#### EXERCISE MATERIAL
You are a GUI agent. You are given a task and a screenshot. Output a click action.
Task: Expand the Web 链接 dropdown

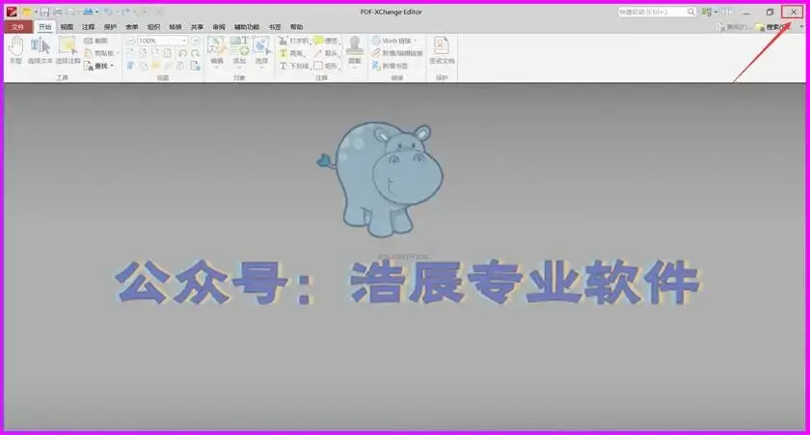415,41
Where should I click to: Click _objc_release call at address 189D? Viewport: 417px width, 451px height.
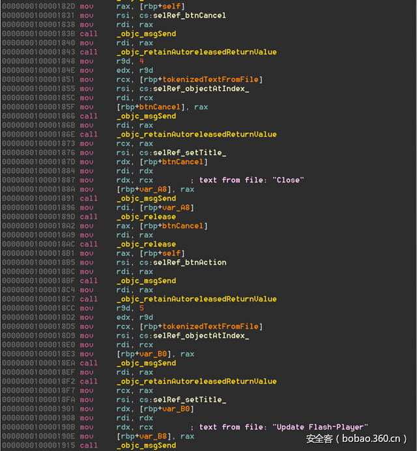point(146,217)
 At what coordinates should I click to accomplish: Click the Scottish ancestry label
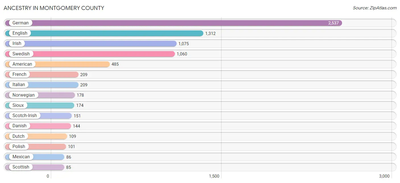coord(21,167)
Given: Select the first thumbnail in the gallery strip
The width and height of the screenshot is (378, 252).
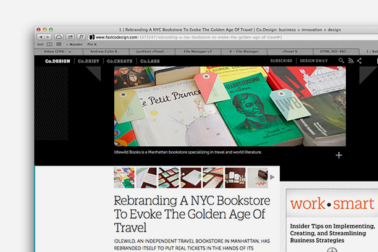Looking at the screenshot, I should [x=124, y=177].
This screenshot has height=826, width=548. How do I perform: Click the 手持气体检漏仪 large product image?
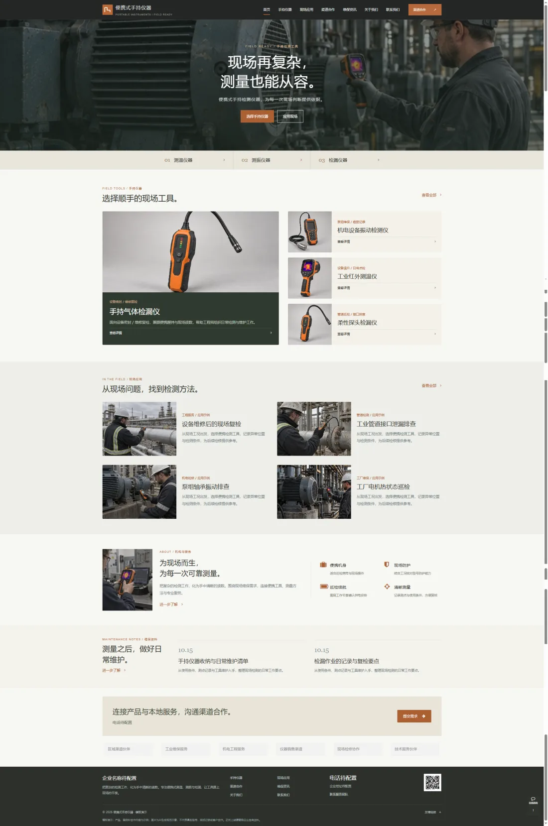pyautogui.click(x=190, y=252)
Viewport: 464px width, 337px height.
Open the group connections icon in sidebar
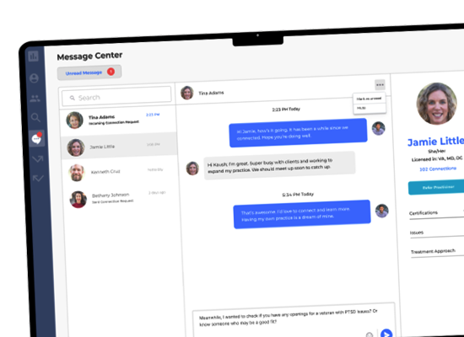tap(35, 99)
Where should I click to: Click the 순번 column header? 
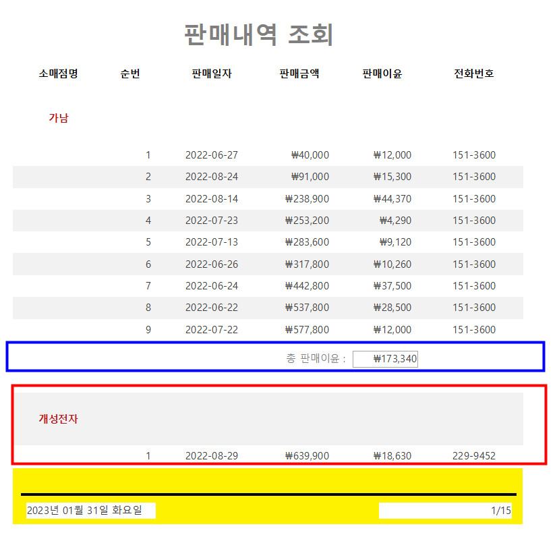click(130, 74)
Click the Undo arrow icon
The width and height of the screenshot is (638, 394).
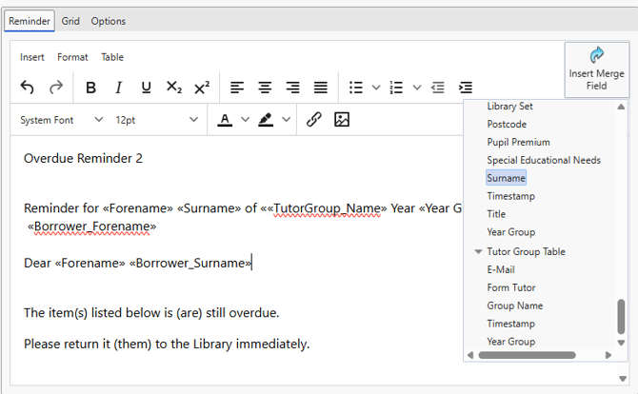[27, 88]
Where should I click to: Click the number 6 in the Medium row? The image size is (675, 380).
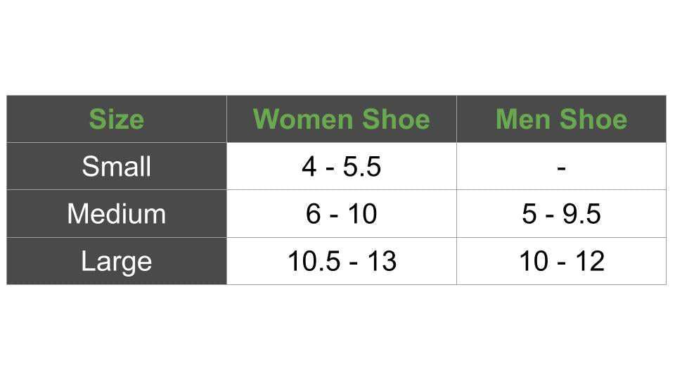coord(313,214)
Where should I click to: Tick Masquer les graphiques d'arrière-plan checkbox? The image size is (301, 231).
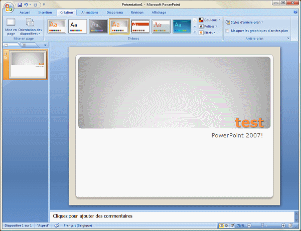pos(227,31)
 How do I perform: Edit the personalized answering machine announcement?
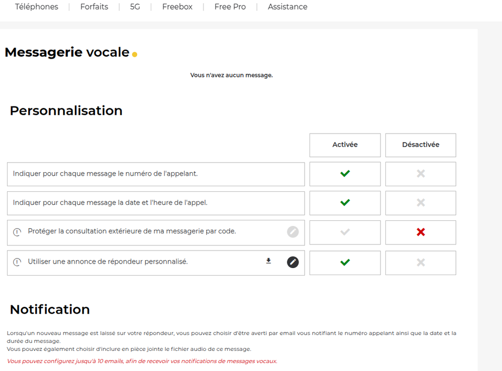pos(292,262)
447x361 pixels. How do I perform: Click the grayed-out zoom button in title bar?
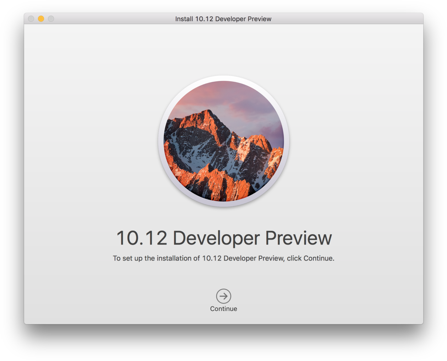coord(51,19)
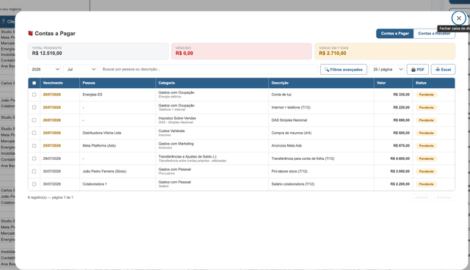Select the Meta Platforms (Ads) row checkbox
The width and height of the screenshot is (470, 270).
pos(35,146)
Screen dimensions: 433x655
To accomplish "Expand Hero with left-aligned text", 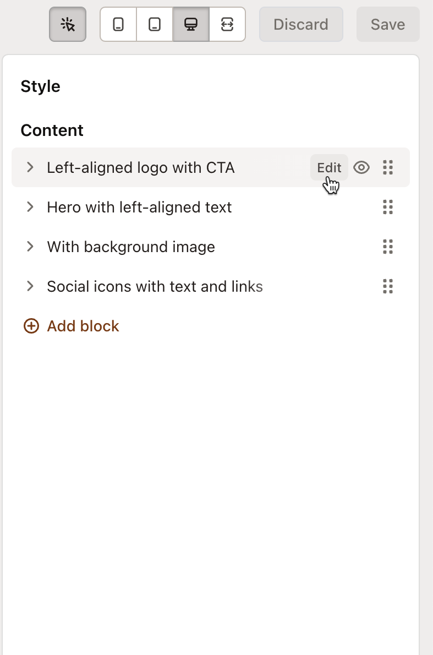I will pyautogui.click(x=30, y=207).
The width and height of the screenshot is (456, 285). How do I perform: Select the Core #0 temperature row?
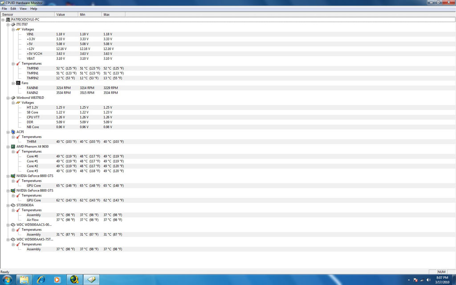(x=33, y=156)
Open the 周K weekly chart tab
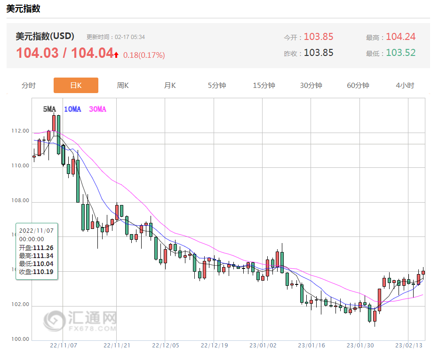 123,86
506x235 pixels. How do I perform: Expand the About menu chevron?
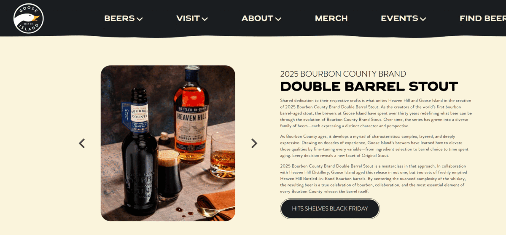(x=278, y=19)
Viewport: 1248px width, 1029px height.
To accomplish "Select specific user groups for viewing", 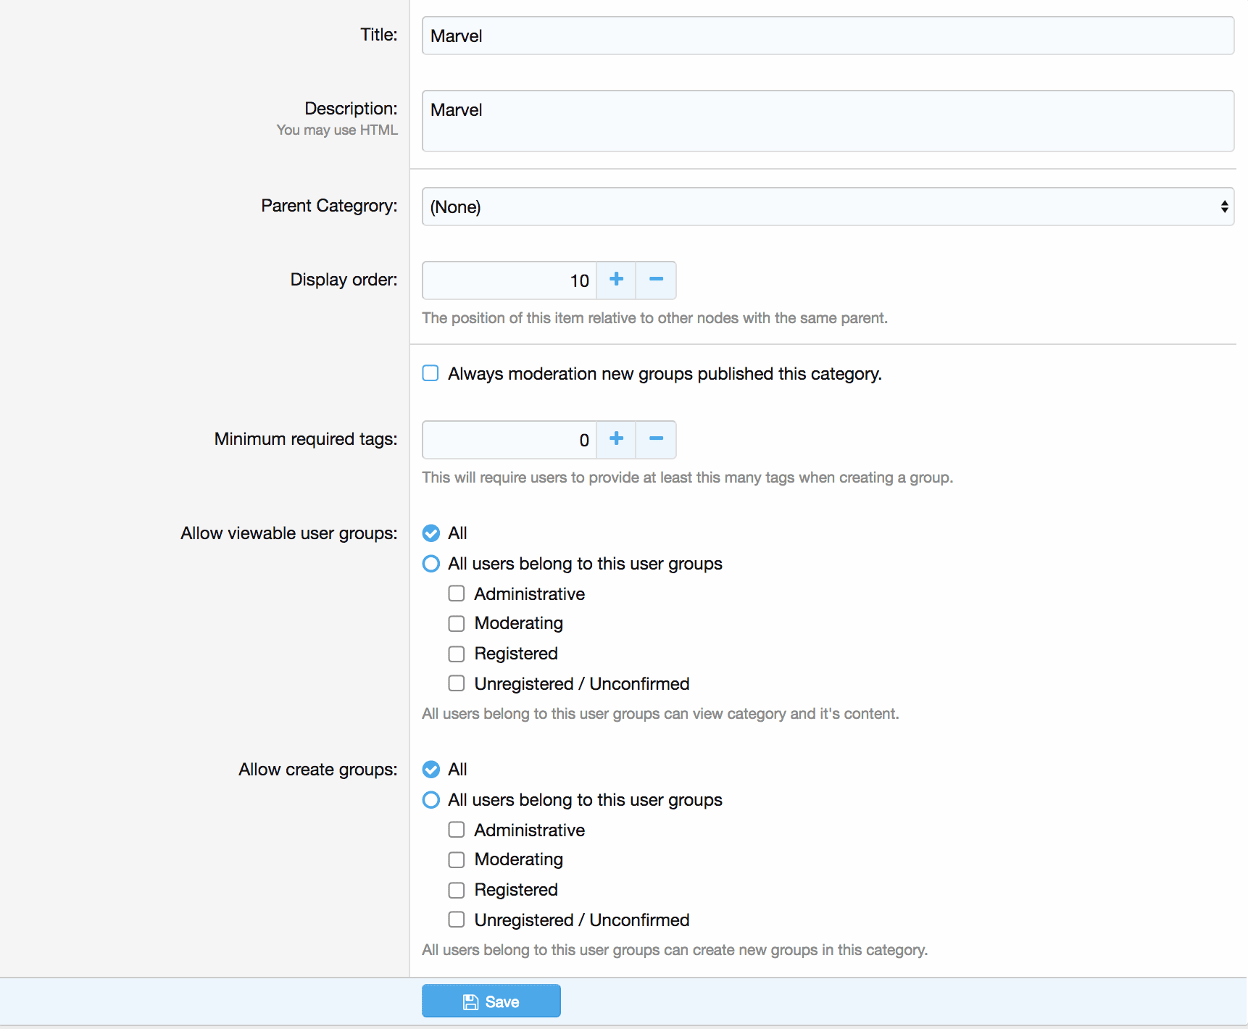I will tap(431, 564).
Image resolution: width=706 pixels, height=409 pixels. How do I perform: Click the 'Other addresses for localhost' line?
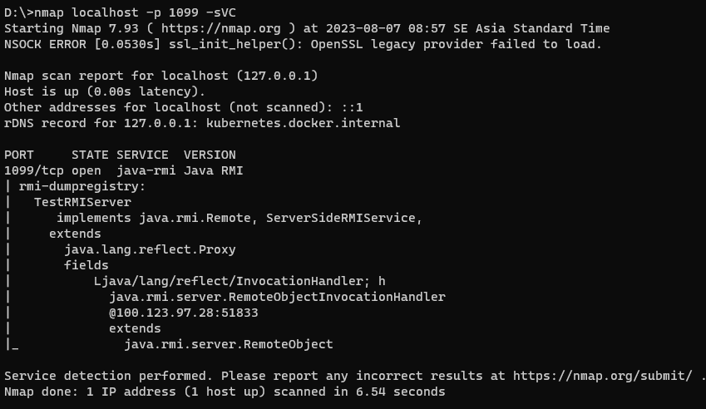[x=183, y=107]
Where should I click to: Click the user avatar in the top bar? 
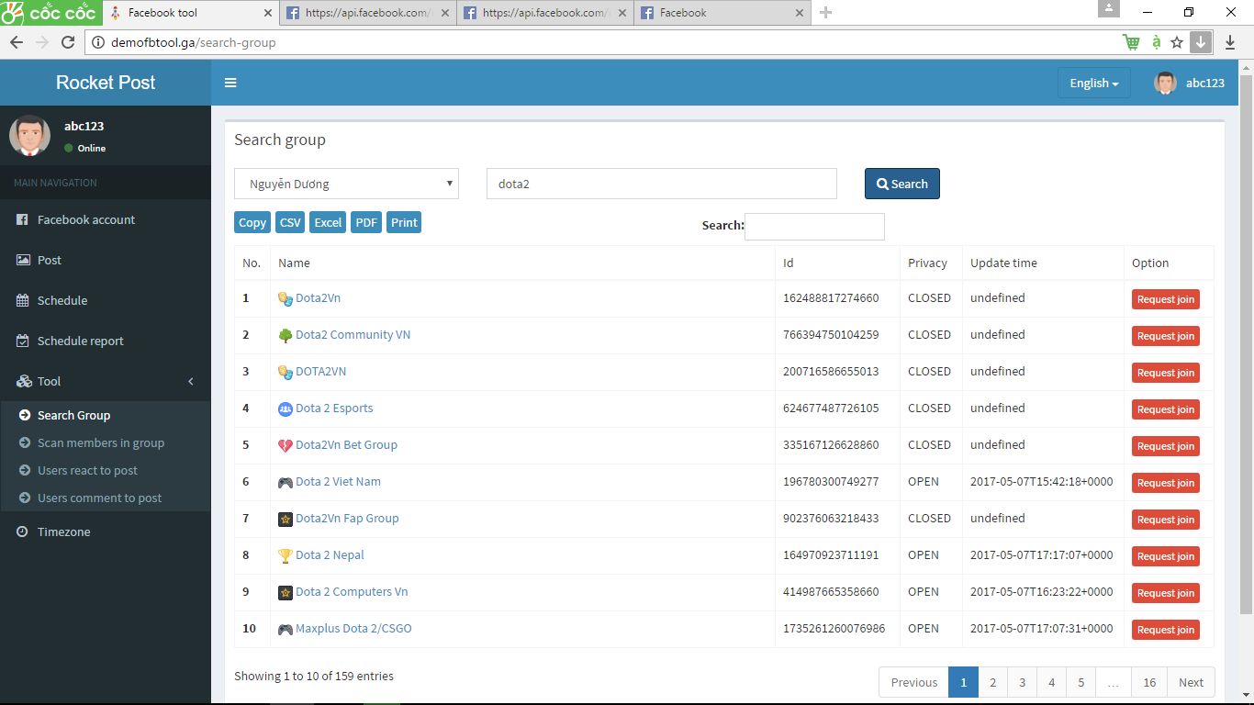click(x=1165, y=83)
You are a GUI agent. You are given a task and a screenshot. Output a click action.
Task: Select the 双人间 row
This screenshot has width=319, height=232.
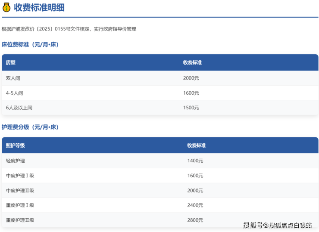click(x=13, y=78)
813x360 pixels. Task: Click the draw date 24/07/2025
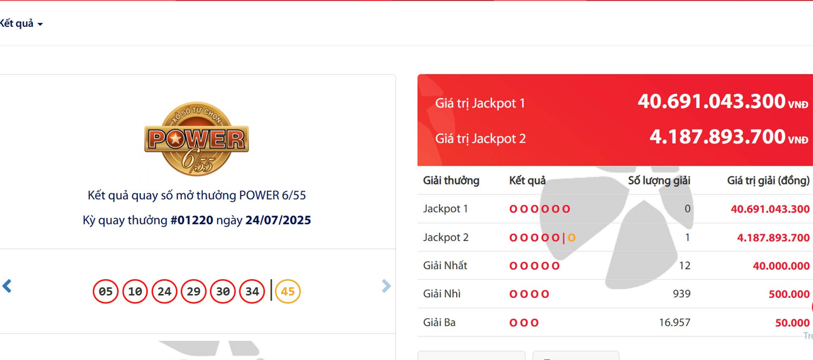278,220
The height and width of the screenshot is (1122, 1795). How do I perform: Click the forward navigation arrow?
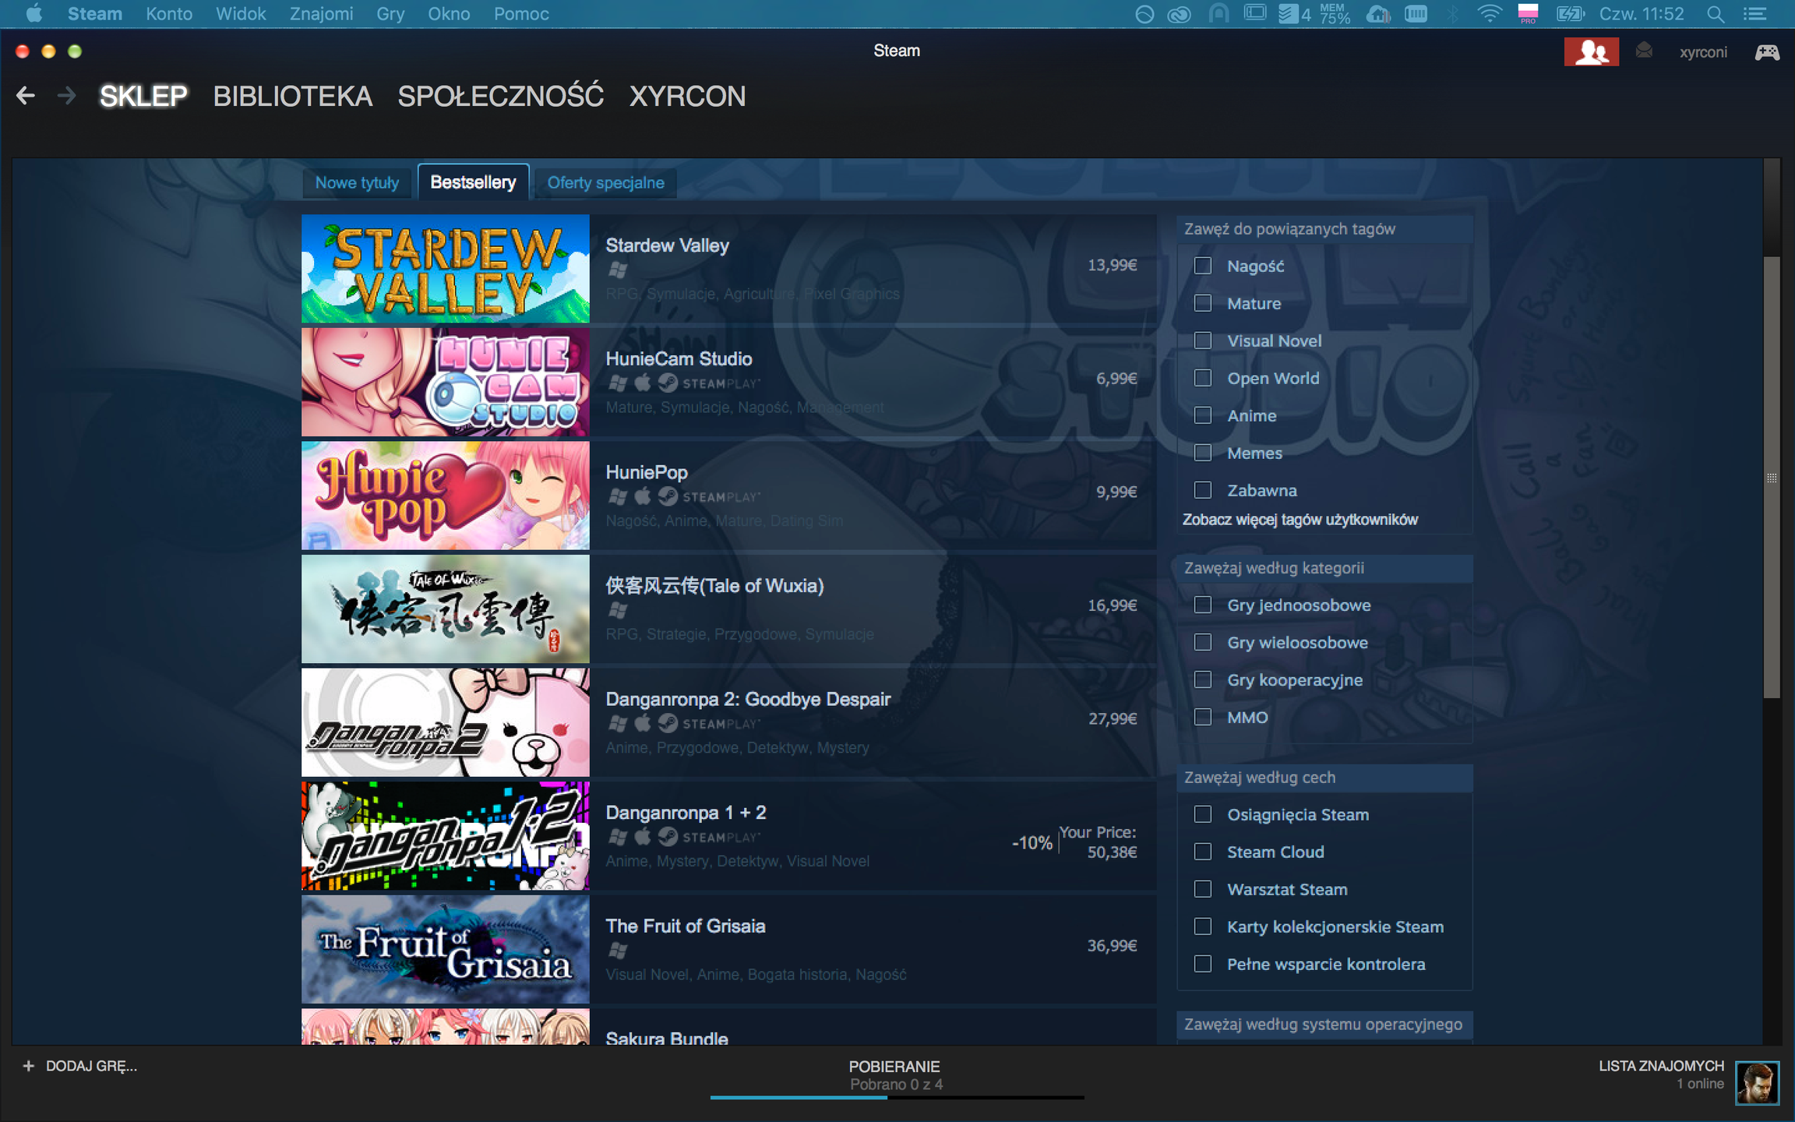[x=67, y=96]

#### WHAT THE TASK REQUIRES
From the data above, return only the lines starting at the line that holds "Viewport: 464px width, 337px height." and ending at the line that holds "Screen dimensions: 433x655", word for word and without pictures.

#### REPLY TO THE EXERCISE
Viewport: 464px width, 337px height.
Open the group connections icon in sidebar
tap(35, 99)
Where should I click to: Click the 순번 column header? 
click(130, 74)
Click the Undo arrow icon
The width and height of the screenshot is (638, 394).
[27, 88]
Where should I click to: Click the number 6 in the Medium row? The image size is (675, 380).
coord(313,214)
Where should I click to: Tick Masquer les graphiques d'arrière-plan checkbox? The image size is (301, 231).
pos(227,31)
 How do I perform: Edit the personalized answering machine announcement?
pos(292,262)
447x361 pixels. How do I perform: Click the grayed-out zoom button in title bar?
coord(51,19)
Select the Meta Platforms (Ads) row checkbox
The width and height of the screenshot is (470, 270).
pos(35,146)
Screen dimensions: 433x655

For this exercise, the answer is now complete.